▶ _Text extract_

- - -

A worked example — securities identifiers

National identifiers compose into international ISINs with check digits computed by the type:

// ABB Ltd — Swiss listing
Isin abb = new SwissValorNumber(1_222_171).toIsin();   // CH0012221716

// Apple Inc. — US listing
Isin apple = new CusipNumber("037833100").toIsin();    // US0378331005

// Or construct directly from country + NSIN; check digit is computed
Isin tesla = new Isin(new CountryCode("US"), "88160R101"); // US88160R1014

The wrong-type bug swissValor.toIsin().equals(cusip) doesn't compile; both ISINs do compare to each other, but a SwissValorNumber cannot be passed where a CusipNumber is expected.


Design principles

  • Constructor validates; the type proves it. Throw IllegalArgumentException with a message naming the violated constraint. Never a silent truncation.
  • No nulls. Constructors reject null inputs; a refined type always holds a valid, non-null value.

- - -

▶ _Source excerpt_

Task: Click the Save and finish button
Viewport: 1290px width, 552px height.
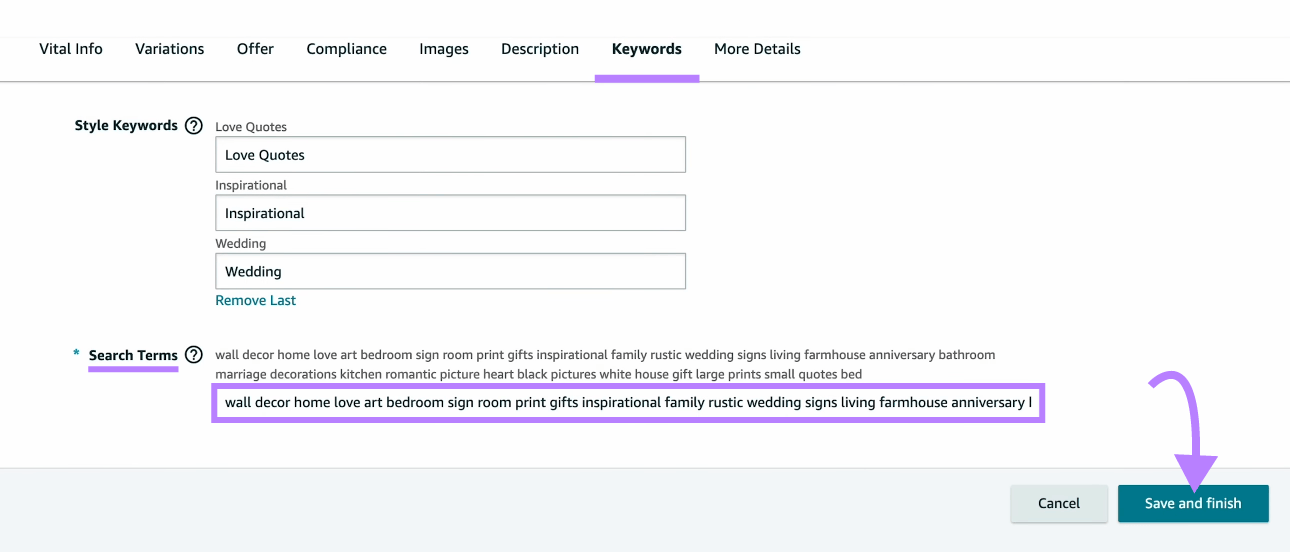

- - -

▶ _What this exercise asks_
1. Return the passage of the securities identifiers text from "Design principles" up to and including "valid, non-null value.", copied word for word.
2. Supply the next part of the securities identifiers text, picking up after its final line.

▶ _The results_
1.
Design principles

  • Constructor validates; the type proves it. Throw IllegalArgumentException with a message naming the violated constraint. Never a silent truncation.
  • No nulls. Constructors reject null inputs; a refined type always holds a valid, non-null value.

2.
  • Fail fast, succeed forever. Validation runs once at the boundary. Hot paths carry guaranteed-valid values.
  • Explicit over implicit. Cross-type widening is manual (toUnsignedInt()). Jackson integration is opt-in. Caching is opt-in.
  • BigInteger naming for arithmetic. add, subtract, multiply, divide, remainder — same names as BigInteger/BigDecimal.
  • F-bounded markers. RefinedFloat<T extends RefinedFloat<T>> blocks probability.compareTo(price) at compile time — same pattern as java.lang.Enum<E extends Enum<E>>.

Trade-offs

This pattern is a net positive in the right place, with real costs. Don't apply it project-wide.

Where it pays

  • Constraint lives in the type signature. void route(Latitude, Longitude) cannot be called with swapped args, cannot accept NaN, cannot accept 200°. The compiler enforces what comments used to beg for.
  • Validation runs once, at the boundary. Hot paths carry a proof, not raw bytes that "should be valid."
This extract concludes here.